◆ Provided material
====================

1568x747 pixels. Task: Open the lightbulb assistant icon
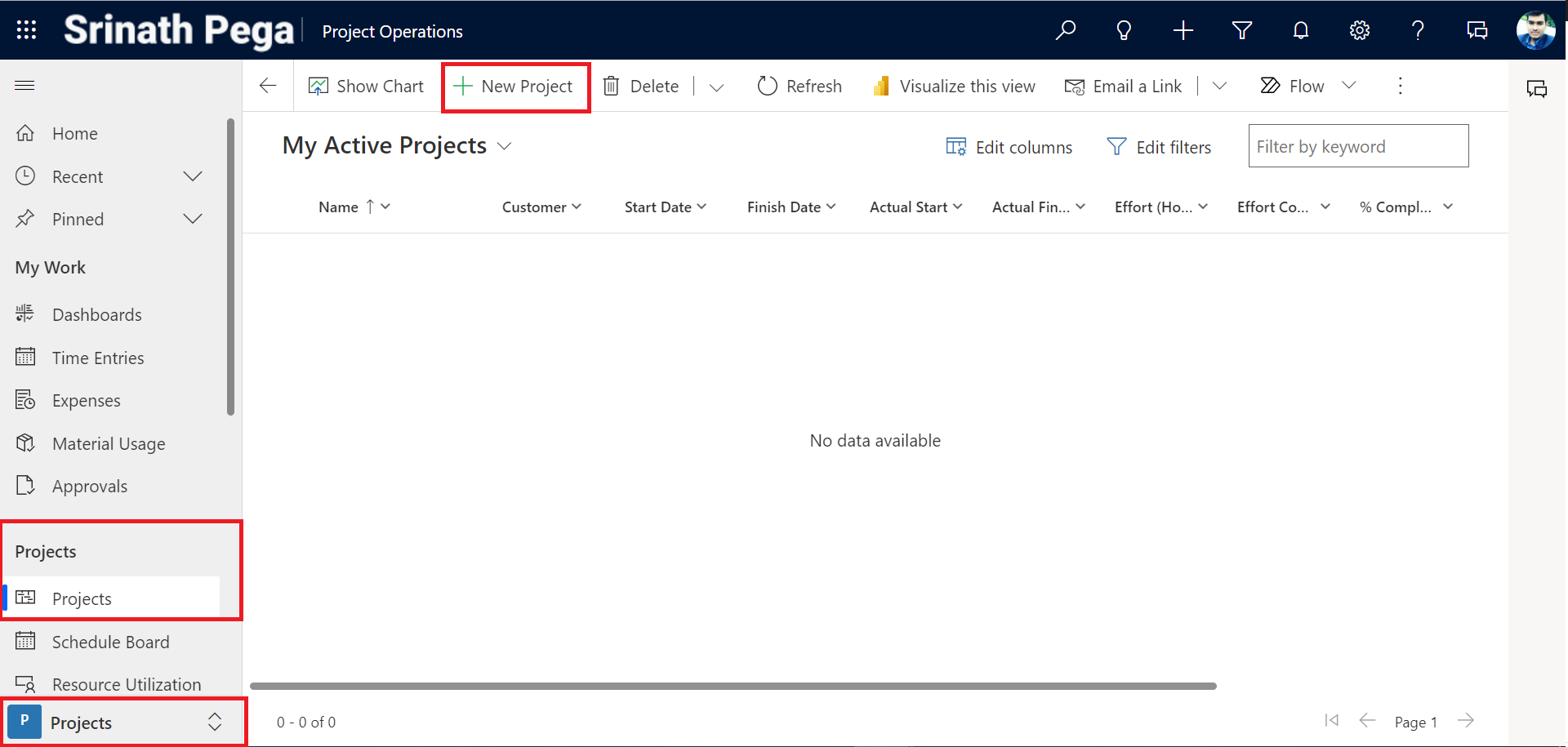tap(1124, 30)
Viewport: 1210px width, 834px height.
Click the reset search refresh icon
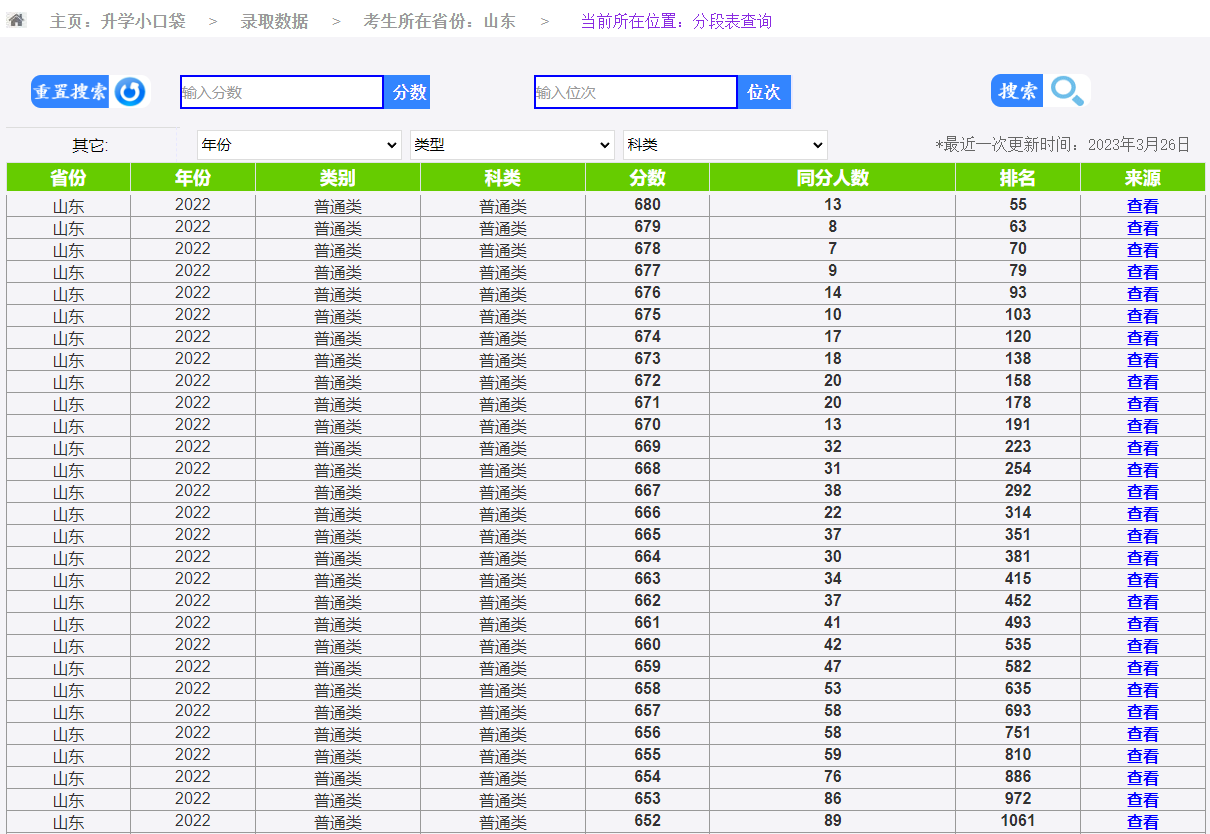(130, 92)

====================

◆ Required action
Give every record again word for word, pictures excluded.

◆ Solved exercise
1568x747 pixels. Task: Open the lightbulb assistant icon
tap(1124, 30)
Viewport: 1210px width, 834px height.
Click the reset search refresh icon
(130, 92)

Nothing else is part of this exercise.